◆ Data for this task:
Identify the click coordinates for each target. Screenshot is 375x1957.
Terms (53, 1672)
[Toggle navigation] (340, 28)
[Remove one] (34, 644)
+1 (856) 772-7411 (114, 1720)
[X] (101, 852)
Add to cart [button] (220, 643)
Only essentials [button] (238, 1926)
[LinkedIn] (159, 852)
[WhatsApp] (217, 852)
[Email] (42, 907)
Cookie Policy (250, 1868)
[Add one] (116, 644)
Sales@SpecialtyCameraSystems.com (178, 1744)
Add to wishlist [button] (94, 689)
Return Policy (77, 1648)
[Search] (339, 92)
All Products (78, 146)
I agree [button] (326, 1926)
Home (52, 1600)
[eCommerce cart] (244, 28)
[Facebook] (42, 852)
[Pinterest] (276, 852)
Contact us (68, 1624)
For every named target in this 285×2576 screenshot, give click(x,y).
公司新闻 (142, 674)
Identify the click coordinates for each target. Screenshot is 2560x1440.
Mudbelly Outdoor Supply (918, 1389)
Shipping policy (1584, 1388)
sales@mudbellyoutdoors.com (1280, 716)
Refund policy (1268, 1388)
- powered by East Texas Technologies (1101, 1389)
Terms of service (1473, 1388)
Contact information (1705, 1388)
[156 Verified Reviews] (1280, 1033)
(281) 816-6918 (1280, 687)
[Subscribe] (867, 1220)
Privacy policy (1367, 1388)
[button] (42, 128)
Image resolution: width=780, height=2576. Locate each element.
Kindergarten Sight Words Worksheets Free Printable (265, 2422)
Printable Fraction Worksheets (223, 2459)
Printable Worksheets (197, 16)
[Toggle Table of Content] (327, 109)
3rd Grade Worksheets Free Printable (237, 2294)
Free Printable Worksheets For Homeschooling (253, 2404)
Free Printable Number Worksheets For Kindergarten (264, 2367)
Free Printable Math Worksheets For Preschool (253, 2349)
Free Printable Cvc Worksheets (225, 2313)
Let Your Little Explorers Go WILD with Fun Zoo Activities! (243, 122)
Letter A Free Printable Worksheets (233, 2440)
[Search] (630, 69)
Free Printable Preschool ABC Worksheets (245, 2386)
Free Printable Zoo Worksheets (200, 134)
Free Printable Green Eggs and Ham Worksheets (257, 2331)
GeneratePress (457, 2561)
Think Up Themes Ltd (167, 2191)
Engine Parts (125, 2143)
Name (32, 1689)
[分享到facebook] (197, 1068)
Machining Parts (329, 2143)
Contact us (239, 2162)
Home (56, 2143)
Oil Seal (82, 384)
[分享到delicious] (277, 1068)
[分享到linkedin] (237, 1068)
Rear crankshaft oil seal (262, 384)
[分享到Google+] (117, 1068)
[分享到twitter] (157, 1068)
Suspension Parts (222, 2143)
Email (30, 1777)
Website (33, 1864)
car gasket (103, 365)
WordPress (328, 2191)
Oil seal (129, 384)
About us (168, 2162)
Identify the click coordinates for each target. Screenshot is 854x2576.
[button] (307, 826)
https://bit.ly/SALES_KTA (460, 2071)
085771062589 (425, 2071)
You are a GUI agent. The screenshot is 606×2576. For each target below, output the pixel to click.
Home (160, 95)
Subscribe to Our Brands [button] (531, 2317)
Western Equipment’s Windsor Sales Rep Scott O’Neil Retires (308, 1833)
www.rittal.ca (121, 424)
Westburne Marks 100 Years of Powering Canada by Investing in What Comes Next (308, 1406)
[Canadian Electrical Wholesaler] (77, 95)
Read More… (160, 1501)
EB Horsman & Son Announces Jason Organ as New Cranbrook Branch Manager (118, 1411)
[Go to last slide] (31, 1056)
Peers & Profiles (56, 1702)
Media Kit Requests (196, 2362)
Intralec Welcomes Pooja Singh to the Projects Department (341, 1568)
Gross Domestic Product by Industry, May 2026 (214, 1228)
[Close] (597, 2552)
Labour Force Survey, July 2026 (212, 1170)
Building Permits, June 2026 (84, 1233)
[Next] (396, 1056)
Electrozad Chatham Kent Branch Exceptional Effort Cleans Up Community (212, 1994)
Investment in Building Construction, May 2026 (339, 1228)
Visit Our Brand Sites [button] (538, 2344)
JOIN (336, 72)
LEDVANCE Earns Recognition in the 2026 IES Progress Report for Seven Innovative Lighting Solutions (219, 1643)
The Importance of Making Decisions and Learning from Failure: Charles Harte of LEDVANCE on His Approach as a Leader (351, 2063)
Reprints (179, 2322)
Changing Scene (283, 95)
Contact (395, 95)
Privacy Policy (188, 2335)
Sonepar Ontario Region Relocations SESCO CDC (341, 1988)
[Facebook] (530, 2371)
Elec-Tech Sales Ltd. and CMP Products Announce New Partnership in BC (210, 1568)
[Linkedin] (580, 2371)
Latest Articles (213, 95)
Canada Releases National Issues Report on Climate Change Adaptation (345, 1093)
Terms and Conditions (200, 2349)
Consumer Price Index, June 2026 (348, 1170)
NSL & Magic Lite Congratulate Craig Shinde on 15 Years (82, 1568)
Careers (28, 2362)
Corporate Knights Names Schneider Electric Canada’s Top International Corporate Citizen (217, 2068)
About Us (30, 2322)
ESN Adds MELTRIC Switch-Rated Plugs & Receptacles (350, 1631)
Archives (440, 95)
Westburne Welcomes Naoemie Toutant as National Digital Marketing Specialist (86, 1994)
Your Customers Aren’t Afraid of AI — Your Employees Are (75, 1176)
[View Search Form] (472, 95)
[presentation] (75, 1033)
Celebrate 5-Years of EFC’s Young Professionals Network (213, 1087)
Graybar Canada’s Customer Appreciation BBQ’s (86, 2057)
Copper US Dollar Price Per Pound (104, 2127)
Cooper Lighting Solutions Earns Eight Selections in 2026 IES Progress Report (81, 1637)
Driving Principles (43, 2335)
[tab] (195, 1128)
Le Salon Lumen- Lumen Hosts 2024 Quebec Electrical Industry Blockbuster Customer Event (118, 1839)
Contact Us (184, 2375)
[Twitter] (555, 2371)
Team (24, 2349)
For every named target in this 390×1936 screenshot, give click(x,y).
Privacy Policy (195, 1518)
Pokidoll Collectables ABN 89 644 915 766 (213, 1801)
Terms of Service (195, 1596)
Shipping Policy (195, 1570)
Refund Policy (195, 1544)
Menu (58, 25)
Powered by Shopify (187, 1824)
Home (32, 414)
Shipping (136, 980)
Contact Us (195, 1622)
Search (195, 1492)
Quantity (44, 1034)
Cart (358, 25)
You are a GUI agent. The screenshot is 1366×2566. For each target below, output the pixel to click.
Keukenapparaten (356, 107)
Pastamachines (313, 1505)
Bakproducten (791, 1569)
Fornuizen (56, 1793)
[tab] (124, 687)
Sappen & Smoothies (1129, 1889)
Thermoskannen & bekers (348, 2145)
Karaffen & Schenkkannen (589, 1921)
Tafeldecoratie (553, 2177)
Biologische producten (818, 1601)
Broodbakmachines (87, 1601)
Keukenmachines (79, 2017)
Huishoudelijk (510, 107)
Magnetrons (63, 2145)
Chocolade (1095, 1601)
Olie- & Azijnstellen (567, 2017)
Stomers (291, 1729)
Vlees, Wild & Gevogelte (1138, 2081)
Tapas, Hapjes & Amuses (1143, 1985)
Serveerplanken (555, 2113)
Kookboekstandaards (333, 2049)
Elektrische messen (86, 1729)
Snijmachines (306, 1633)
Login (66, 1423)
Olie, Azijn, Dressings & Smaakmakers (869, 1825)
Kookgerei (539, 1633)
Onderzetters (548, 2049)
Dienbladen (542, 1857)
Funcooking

◆ Task statement: Filter the material for the word "Identify" and copy each matching line.

◆ Reply:
Identify the click coordinates for each target. Screenshot is 375x1957.
Identify the click coordinates for each target. Screenshot is 2560x1440.
Identify the click coordinates for each target. Screenshot is 854x2576.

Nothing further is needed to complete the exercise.